【Adobe Education Forum Day3レポート 】 社会で活躍するためのデジタルリテラシー

今年で10年目を迎えるAdobe Education Forum 2022が2022年8月2日(火)〜4日(木)に三夜連続でオンライン開催されました。8月4日(木)のDAY3「社会で活躍するためのデジタルリテラシー」では、問題解決や探究の力を社会で発揮するためにその力をどう育むか、大学生の学びに注目しました。

学生がCollege Creative Jamのプロジェクトで得た課題解決の力

はじめに学びの過程を共有したのは、アドビが実施した社会課題解決デザインコンペ「Adobe College Creative Jam 2021」の優勝チームである日本女子大学の学生のみなさんです。同コンペには、全国から23校65チーム168名が参加し、パタゴニア社から提示された「リジェネラティブ・オーガニック(RO)農法に賛同する日本の有機農業者を増やす」という課題を解決するモバイルソリューションのアイデアを考え、Adobe XDでプロトタイプをデザインしました。

優勝チームの日本女子大学家政学部家政経済学科4年生の小沢早紀さん、嘉山絵美さん、宮嶋文子さんは、新規就農者の参入障壁を下げることを最優先課題ととらえ、農地を買いたい・借りたい人と、売りたい・貸したい人をつなぐ農地取得サービス「Norch」というモバイルアプリを提案しました。このアイデアに至るまでの道のりを3人は振り返ります。

• _取り組み課題_:
**A)** 掲載文のうち「学生がCollege Creative Jamのプロジェクトで得た課題解決の力」から「道のりを3人は振り返ります。」までを、一字も変えずに書き写してください。
**B)** フォーラムのレポートで、コンペの優勝チームのメンバーとして名前が挙がっている学生は誰ですか。全員を挙げてください。
**C)** Adobe Education Forumのレポートを、最後の文に続けて書き継いでください。
記録は参照しなくても差し支えありません。

• _データ記録_:
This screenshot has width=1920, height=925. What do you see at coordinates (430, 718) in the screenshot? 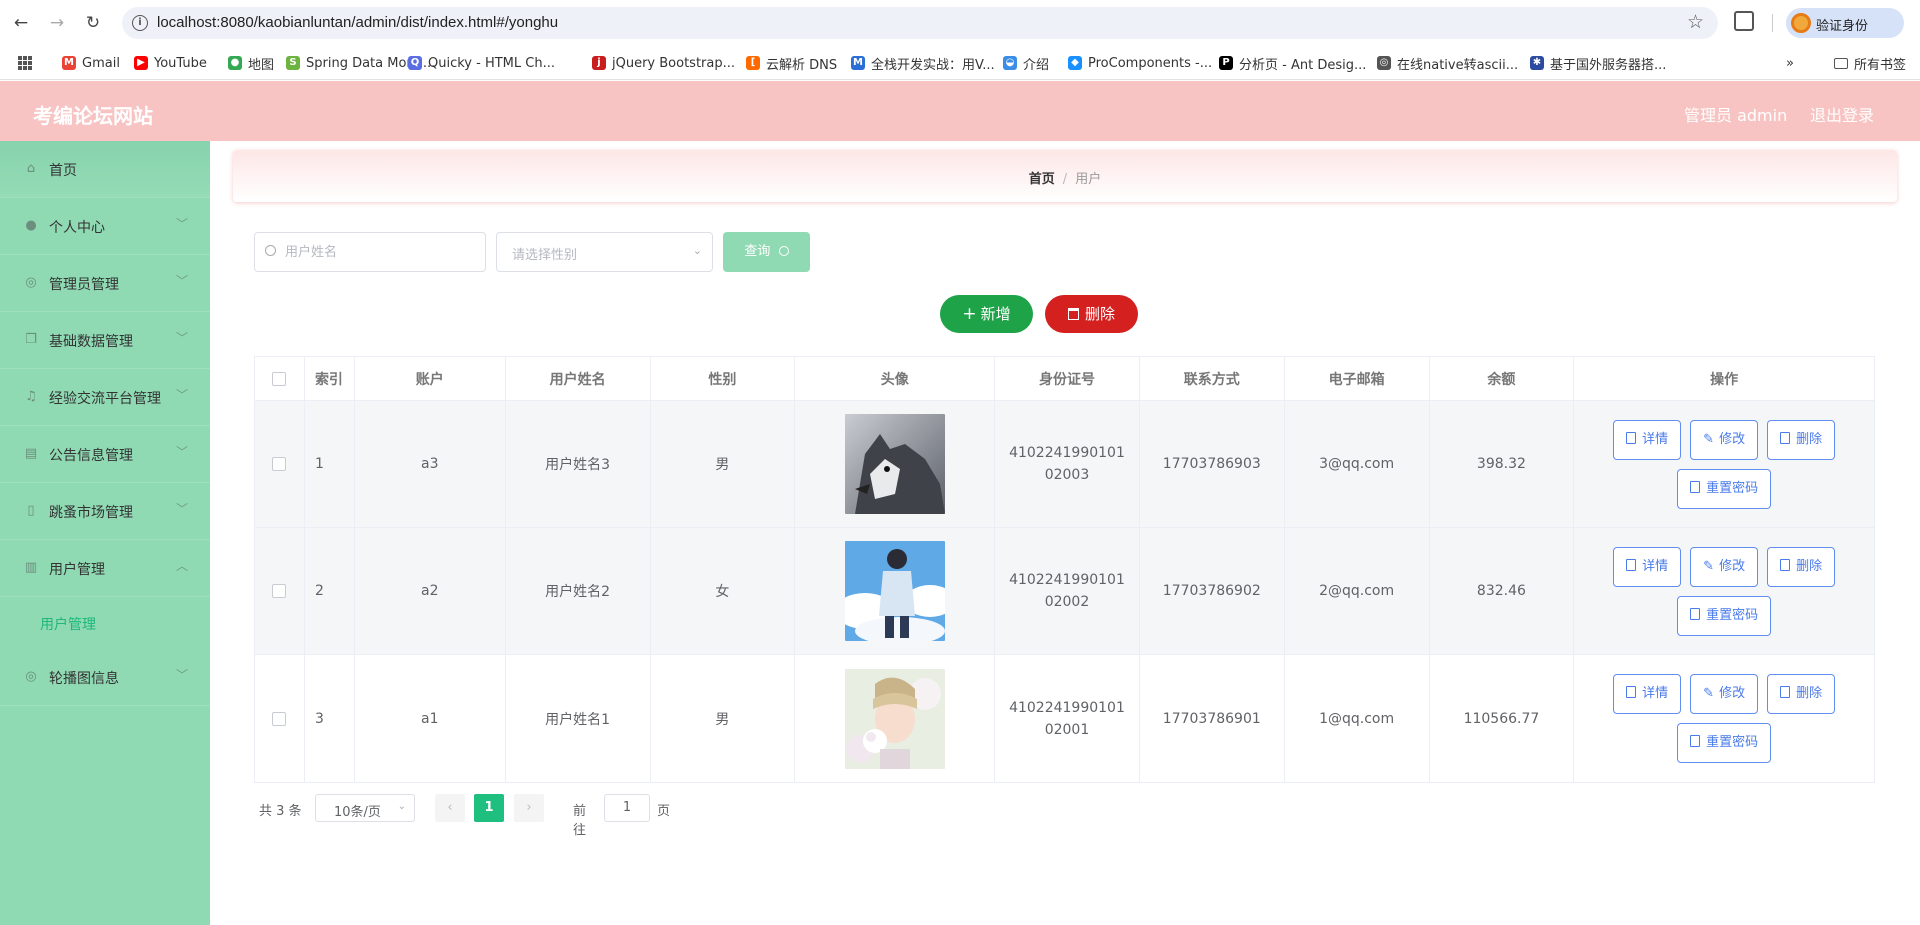
I see `cell-account: a1` at bounding box center [430, 718].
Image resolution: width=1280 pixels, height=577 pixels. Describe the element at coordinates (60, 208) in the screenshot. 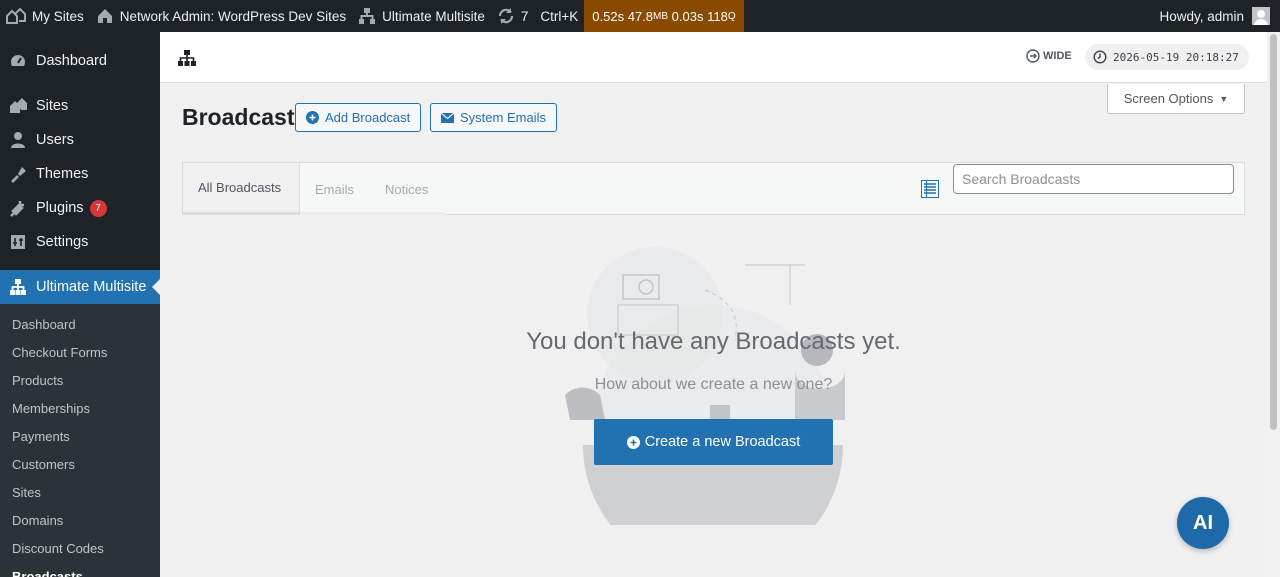

I see `sidebar-item-label: Plugins` at that location.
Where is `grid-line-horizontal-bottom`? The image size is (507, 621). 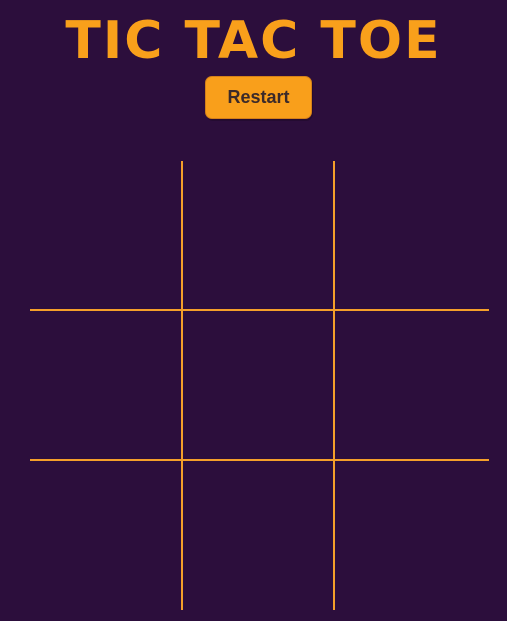
grid-line-horizontal-bottom is located at coordinates (260, 460).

• _解答例_:
**A)**
学生がCollege Creative Jamのプロジェクトで得た課題解決の力

はじめに学びの過程を共有したのは、アドビが実施した社会課題解決デザインコンペ「Adobe College Creative Jam 2021」の優勝チームである日本女子大学の学生のみなさんです。同コンペには、全国から23校65チーム168名が参加し、パタゴニア社から提示された「リジェネラティブ・オーガニック(RO)農法に賛同する日本の有機農業者を増やす」という課題を解決するモバイルソリューションのアイデアを考え、Adobe XDでプロトタイプをデザインしました。

優勝チームの日本女子大学家政学部家政経済学科4年生の小沢早紀さん、嘉山絵美さん、宮嶋文子さんは、新規就農者の参入障壁を下げることを最優先課題ととらえ、農地を買いたい・借りたい人と、売りたい・貸したい人をつなぐ農地取得サービス「Norch」というモバイルアプリを提案しました。このアイデアに至るまでの道のりを3人は振り返ります。

**B)** 小沢早紀さん、嘉山絵美さん、宮嶋文子さん

**C)**
College Creative Jam 2021優勝チームの日本女子大学小沢さん、嘉山さん、宮嶋さん

優勝したアプリアイデアは農地取得サービス「Norch」

同コンペは、数ヶ月にわたりワークショップを重ね、Adobe XDの使い方はもちろん、UI/UXデザインに必要なリサーチ、プロトタイプ作成、デザインのプロセスを実際に体験しながら手法と知識を学べるというもの。3人はこのコンペで初めてXDを触り、デザインに取り組みました。XDの使い方自体は初心者でも習得しやすかったものの、苦戦したのはアイデアの構築です。

美術系大学の参加者もいる中、「デザイン経験がない私たちは最初はとにかくアイデアで勝負しようと考え奇抜なアイデアばかり求めていました」と小沢さん。中間講評では、消費者の有機農業への理解を促進するゲームアプリを提案したものの、「どこが課題解決につながるのかわからない」という評価を受けてしまいます。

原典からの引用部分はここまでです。